Por outro lado, na esteira de Santo Ambrósio, declara que “a Igreja não pode iludir-se de que pode brilhar com luz própria” e, retomando “a lua como metáfora da Igreja”, explicita:
“Verdadeiramente como a lua é a Igreja (...) brilha, não com luz própria, mas com a de Cristo. Recebe o seu próprio esplendor do Sol de Justiça, podendo assim dizer: Já não sou eu que vivo, é Cristo vive em mim” (Exameron, IV, 8, 32; Gl 2,20).

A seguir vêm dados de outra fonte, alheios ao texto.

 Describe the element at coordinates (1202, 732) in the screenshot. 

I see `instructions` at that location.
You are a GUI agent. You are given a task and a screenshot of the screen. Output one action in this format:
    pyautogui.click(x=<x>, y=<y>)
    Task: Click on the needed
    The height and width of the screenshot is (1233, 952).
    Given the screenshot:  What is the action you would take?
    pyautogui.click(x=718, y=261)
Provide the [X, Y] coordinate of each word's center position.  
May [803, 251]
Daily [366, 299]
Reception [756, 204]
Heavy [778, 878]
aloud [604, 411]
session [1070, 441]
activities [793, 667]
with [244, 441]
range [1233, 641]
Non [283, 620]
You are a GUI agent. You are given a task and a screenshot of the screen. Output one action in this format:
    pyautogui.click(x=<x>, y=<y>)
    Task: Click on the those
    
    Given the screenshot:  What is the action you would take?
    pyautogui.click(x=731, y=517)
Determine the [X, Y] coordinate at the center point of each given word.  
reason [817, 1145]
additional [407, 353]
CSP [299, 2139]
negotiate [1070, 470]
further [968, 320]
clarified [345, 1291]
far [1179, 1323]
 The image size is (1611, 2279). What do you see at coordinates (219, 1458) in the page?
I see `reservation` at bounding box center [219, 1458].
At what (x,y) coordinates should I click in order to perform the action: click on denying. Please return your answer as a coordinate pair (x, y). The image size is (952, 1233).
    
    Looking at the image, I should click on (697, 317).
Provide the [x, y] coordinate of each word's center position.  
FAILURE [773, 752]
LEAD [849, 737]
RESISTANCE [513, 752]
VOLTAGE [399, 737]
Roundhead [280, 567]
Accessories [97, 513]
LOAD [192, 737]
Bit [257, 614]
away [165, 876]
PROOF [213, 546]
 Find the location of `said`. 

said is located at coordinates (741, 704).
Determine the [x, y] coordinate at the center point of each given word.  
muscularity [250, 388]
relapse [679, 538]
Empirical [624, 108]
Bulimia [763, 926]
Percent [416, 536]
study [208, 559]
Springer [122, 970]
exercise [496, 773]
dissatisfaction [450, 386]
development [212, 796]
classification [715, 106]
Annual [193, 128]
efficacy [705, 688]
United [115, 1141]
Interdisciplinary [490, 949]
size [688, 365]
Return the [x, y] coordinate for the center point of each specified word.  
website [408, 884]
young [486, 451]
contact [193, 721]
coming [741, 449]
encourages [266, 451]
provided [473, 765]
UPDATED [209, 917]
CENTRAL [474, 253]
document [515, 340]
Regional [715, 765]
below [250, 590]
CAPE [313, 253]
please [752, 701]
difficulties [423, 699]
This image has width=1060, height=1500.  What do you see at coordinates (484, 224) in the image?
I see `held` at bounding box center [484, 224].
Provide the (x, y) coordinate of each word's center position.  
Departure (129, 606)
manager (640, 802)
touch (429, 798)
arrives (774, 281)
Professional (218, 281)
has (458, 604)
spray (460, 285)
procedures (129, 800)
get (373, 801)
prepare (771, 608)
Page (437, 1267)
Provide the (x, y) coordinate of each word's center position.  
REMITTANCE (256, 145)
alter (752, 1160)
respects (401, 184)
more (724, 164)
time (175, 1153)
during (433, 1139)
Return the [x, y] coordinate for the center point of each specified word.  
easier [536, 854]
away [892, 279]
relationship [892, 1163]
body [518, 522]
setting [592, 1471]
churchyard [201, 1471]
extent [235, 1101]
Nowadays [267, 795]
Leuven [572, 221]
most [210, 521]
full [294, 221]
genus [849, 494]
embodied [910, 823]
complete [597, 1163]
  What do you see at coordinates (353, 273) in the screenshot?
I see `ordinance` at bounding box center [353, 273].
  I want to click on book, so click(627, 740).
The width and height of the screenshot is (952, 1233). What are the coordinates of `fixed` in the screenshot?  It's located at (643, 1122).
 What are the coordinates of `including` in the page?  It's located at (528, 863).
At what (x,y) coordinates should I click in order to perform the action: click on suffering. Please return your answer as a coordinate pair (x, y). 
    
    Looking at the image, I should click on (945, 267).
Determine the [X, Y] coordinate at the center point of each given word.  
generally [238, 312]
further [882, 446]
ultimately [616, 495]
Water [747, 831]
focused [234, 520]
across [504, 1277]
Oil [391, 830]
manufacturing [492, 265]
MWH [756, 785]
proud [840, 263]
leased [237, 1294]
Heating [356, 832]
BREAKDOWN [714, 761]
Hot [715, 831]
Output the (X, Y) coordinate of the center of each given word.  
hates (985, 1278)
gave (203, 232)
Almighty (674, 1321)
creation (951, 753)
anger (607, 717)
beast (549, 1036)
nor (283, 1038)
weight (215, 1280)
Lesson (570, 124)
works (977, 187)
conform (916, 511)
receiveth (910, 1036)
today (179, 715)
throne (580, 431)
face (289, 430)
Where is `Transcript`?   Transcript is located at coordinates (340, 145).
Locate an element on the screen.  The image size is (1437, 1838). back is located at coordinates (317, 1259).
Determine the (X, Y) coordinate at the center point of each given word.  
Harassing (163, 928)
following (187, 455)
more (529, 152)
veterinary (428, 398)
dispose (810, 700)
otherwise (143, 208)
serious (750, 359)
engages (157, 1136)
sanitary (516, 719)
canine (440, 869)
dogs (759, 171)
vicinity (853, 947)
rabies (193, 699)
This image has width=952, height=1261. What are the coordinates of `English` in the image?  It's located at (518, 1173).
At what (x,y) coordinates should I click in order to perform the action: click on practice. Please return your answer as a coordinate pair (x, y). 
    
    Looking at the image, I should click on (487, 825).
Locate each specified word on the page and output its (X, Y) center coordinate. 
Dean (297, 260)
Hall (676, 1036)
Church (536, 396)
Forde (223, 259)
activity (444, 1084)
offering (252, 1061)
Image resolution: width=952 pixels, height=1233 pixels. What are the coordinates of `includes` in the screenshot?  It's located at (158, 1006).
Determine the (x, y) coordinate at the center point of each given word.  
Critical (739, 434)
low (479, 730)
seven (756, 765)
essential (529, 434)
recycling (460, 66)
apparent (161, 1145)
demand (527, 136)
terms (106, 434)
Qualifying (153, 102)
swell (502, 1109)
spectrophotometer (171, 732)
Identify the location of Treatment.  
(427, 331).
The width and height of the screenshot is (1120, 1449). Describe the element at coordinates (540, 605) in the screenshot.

Depois, assumindo o enunciado patrístico mysterium lunae, distingue:
“Cristo é a luz verdadeira, que ilumina; e a Igreja, na medida em que permanece ancorada n’Ele, na medida em que se deixa iluminar por Ele, consegue iluminar a vida das pessoas e dos povos”.

Mas essa luz, “que vem do Alto”, torna-se-nos necessária não só para iluminar a nossa mente, o nosso coração e o nosso caminho, mas também para correspondermos “coerentemente à vocação que recebemos”, uma vez que “anunciar o Evangelho de Cristo não é uma opção que podemos fazer de entre muitas, nem é uma profissão”. E, dado que para a Igreja, ser missionária não significa “fazer proselitismo”, mas “equivale a exprimir a sua própria natureza: ser iluminada por Deus e refletir a sua luz” – este é “o seu serviço”, “estrada” e “vocação”. É serviço que as pessoas esperam porque “precisam de conhecer o rosto do Pai”.
Da perícopa do Evangelho da Missa da Epifania, Francisco salienta o facto de os magos constituírem um símbolo e “um testemunho vivo” da presença, por todo o lado, das “sementes da verdade” como “dom do Criador que, a todos, chama a reconhecê-Lo como Pai bom e fiel”.
Este dado da reflexão papal sugere, por um lado, a obrigação da leitura dos sinais do tempo inscritos no firmamento e nas estrelas, mas sobretudo os sinais dos tempos (vd Mt 16,3), como fez o Vaticano II, sobretudo com a Gaudium et Spes e a Nostra Aetate; e, por outro, a releitura da doutrina de Justino, o filósofo e mártir sobre o “verbo seminal e disperso” pelo mundo.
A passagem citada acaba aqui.